The North Slope Borough, the Alaska Eskimo Whaling Commission and the Inupiat Community of the Arctic Slope have jointly appealed to the U.S. Department of the Interior’s Board of Land Appeals against the U.S. Minerals Management Service’s February decision to approve Shell Offshore’s Beaufort Sea exploration plan. That plan envisages the drilling of three wells at the Sivulliq prospect, on the west side of Camden Bay, using two drill ships, as well as site survey work and some geotechnical boring.
In addition to the work done under its Beaufort Sea exploration plan, Shell hopes to carry out some seismic surveys in the Beaufort Sea during the summer 2007 open water season.
The North Slope groups appealing the MMS decision say that MMS should require a full-scale environmental impact statement for the proposed exploration activities.
“Instead, MMS settled for an abbreviated impact assessment and concluded that Shell’s exploration plan would have no significant impacts — even though MMS acknowledged it lacked sufficient data to reach that conclusion for some wildlife species,” the groups said.
The appeal comes on the heels of a report that a coalition of Native American and conservation groups has also filed an appeal with the Board of Land Appeals against Shell’s Beaufort Sea plan.

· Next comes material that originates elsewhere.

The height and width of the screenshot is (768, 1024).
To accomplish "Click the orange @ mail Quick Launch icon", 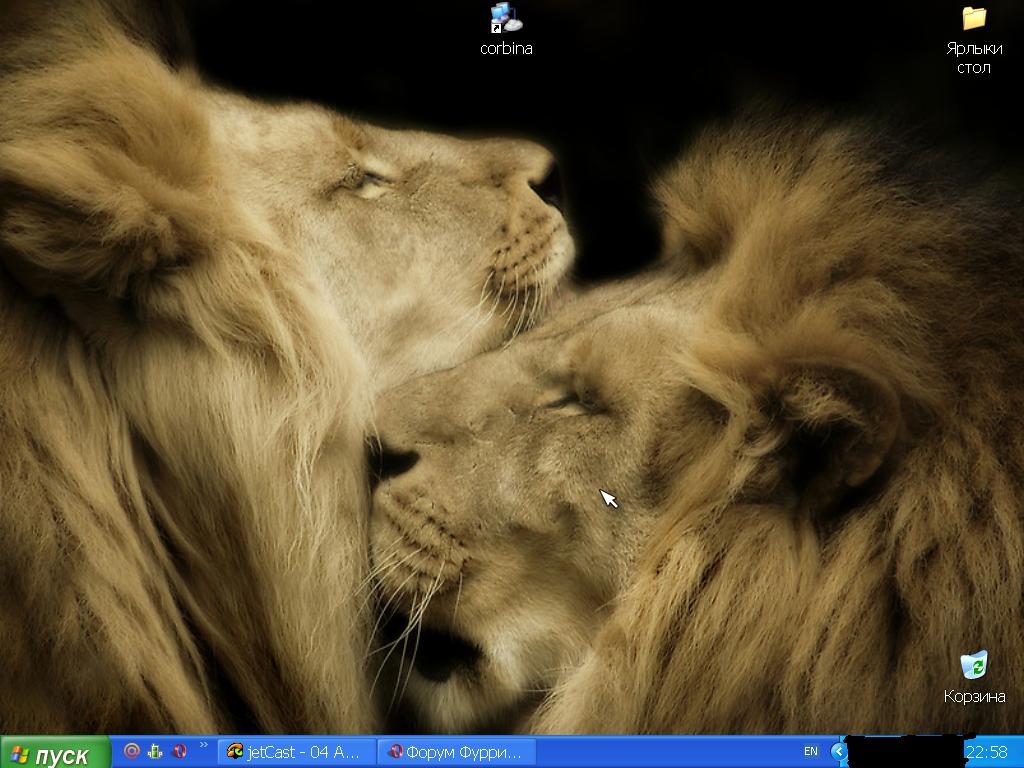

In a February interview with Petroleum News, Rick Fox, Shell’s asset manager for Alaska, described some of the environmental mitigation measures that Shell plans in association with its Beaufort Sea activities.

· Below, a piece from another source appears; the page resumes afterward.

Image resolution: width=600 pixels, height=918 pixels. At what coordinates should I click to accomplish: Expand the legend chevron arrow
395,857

Those measures include the deployment of passive acoustic arrays at intervals out from the coast, the use of about 70 locally recruited marine mammal observers, the use of aerial wildlife monitoring and the operation of communications centers, manned by local residents, in all North Slope villages. The company has also commissioned a new oil spill response vessel to support its Beaufort Sea operations.